Jordan J. Ballor Jordan J. Ballor (Dr. theol., University of Zurich; Ph.D., Calvin Theological Seminary) is a senior research fellow and director of publishing at the Acton Institute for the Study of Religion & Liberty. He is also a postdoctoral researcher in theology and economics at the VU University Amsterdam as part of the "What Good Markets Are Good For" project. He is author of Get Your Hands Dirty: Essays on Christian Social Thought (and Action) (Wipf & Stock, 2013), Covenant, Causality, and Law: A Study in the Theology of Wolfgang Musculus (Vandenhoeck & Ruprecht, 2012) and Ecumenical Babel: Confusing Economic Ideology and the Church's Social Witness (Christian's Library Press, 2010), as well as editor of numerous works, including Abraham Kuyper Collected Works in Public Theology. Jordan is also associate director of the Junius Institute for Digital Reformation Research at Calvin Theological Seminary.


  • Roger McKinney

    As long as fractional reserve banking continues, which will be forever, good people will get hurt in the resulting financial crises. But those same good people will be hurt less than others if they continue their good practices. In addition, they might not get hurt at all if they will learn a little economics. But it’s hard to get people interested in economics. I can clear a room full of people just by mentioning the topic. People leap out the windows. But if you understand the business cycle that fractional reserve banking causes, you can not only protect your wealth, but profit from it.

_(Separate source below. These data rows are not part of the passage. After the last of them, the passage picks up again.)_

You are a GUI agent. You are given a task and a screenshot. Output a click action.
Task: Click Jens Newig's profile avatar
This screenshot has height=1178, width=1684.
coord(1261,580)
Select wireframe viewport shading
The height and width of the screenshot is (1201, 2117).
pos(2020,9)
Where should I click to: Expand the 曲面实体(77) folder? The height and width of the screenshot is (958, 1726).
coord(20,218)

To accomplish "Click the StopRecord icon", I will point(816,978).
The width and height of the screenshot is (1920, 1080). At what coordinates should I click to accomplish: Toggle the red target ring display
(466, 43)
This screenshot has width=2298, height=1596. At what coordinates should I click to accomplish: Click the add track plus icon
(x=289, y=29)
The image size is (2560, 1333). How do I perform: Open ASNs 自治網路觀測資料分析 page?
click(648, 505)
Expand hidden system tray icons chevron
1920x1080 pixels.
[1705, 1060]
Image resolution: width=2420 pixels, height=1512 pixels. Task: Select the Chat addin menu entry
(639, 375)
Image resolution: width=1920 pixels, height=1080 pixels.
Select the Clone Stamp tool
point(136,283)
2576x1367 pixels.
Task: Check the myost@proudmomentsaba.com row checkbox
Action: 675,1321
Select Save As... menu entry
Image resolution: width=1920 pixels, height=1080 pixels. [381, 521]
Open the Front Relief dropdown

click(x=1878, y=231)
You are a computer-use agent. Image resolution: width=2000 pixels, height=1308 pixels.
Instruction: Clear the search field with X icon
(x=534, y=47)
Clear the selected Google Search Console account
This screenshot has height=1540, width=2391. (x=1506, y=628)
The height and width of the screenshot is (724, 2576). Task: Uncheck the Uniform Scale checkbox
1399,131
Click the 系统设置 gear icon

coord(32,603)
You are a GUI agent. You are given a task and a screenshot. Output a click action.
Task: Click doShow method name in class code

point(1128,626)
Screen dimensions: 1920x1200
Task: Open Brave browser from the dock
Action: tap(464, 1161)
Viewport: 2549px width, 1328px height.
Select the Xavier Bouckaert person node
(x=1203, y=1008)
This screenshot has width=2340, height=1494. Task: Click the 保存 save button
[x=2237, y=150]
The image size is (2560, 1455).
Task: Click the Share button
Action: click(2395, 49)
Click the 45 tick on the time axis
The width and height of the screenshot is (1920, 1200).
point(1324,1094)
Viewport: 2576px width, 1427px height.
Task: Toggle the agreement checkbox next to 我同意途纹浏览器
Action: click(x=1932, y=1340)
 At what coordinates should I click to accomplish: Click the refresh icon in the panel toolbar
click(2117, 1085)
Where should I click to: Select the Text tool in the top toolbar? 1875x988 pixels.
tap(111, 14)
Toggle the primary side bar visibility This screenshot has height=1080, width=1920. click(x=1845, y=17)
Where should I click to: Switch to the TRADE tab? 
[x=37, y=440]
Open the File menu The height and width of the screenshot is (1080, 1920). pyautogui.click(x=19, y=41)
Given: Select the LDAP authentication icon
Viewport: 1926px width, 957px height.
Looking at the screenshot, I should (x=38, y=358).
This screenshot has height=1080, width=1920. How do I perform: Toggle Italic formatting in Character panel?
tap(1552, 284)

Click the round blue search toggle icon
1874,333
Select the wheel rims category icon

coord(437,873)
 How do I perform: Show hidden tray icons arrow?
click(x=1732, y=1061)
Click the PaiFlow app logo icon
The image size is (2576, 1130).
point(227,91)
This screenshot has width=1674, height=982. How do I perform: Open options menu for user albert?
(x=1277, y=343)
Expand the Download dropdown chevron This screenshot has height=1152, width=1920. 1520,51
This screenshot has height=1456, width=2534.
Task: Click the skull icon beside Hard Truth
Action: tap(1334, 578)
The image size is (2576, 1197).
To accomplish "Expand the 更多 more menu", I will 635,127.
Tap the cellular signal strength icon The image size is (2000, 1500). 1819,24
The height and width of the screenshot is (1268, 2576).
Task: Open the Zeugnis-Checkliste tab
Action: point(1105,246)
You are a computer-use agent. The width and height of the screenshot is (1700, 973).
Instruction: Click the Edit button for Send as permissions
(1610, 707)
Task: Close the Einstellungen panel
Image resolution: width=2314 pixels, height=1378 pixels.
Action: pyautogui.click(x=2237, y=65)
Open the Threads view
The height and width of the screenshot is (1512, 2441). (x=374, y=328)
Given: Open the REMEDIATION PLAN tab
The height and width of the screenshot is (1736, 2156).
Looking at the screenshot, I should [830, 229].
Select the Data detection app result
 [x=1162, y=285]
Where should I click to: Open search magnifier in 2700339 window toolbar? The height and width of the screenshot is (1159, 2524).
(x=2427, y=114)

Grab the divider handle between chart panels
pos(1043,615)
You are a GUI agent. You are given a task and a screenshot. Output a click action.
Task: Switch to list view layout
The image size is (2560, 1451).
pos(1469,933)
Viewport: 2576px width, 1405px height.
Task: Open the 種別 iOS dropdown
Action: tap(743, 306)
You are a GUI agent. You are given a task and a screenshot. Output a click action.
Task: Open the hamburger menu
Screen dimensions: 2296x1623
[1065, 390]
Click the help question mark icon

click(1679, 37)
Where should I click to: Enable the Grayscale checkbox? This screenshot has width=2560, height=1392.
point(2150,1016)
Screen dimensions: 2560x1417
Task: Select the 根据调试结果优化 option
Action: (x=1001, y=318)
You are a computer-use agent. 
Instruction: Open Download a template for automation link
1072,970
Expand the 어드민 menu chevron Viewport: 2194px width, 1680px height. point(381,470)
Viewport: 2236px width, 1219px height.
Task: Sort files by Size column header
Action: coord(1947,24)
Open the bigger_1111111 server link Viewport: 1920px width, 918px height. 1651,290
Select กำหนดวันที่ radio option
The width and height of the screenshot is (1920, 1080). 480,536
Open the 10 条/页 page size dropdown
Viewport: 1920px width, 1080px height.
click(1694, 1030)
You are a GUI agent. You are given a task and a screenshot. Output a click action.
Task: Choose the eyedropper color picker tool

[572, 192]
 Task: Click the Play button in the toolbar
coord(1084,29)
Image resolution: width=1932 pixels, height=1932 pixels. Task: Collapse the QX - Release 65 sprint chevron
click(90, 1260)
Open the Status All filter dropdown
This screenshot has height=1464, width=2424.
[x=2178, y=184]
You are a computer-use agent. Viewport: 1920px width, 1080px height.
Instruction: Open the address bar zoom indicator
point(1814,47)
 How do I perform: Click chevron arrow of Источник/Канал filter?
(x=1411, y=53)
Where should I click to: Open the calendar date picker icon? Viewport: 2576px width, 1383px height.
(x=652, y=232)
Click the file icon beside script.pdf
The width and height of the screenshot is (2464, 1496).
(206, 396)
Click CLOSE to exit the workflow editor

    For example, I only recently began learning about the Austrian Business Cycle Theory, but I pulled all of my retirement money out of the stock market last June because of what I had learned. As a result, I have missed the volatility in the market since then. When the ABCT gives me confidence that the economy has reached bottom, I will be able to buy into the stock market, or housing market, at blue light special prices.

    Good people don’t have to get hurt in financial crises, but they have to learn some economics to prevent it. Those who refuse to learn deserve the pain.

  • I have a neighbor that worked at Bear Stearns and had his life saving in Bear Stearns shares. He is wiped out, unemployed and cannot pay for his kids education. He is reasonably honest, but has certainly been punished.

    Doling out punishment is not much of a long term economic strategy. The regulatory environment is botched and has certainly been the major factor in the current fracture.

    If the counterproductive regulations aren’t fixed, there certainly will not be the resources to relieve the 25,000 children Bono speaks about.


  • It doesn’t seem to be the case that the blame can be laid solely on the demon of “deregulation,” but that bad regulations, over-regulation if you will, had a major contributing part, beginning with the Community Reinvestment Act and proceeding from there.

  • Jordan,

    I don’t think regulation is solely to blame, but what should have been a minor blip (how long can we actually stay at an all time high in home ownership? wouldn’t it naturally be cyclical?) is certainly made worse by nutty accounting regulations and the CRA etc.

    The housing and banking industries are regulated well past the point of diminishing returns.


  • Roger McKinney

    John, I feel sorry for your friend who worked at Bear Stearns, but I can’t imagine anyone putting all of their money in one company. He is being punished for being a very unwise investor. I love economics so I find it hard to understand that other people don’t. But those who refuse to learn any economics or follow basic investing principles are going to be hurt again and again.

  • Sure Roger,

    But my point is that the market is punishing enough without the politicians stepping in to kick the bankers while they are down. These guys (bankers) are typical humans and make mistakes in business.

    A lot of people put all there eggs in one basket, and in up times, do very well, but it sure ups your risk profile.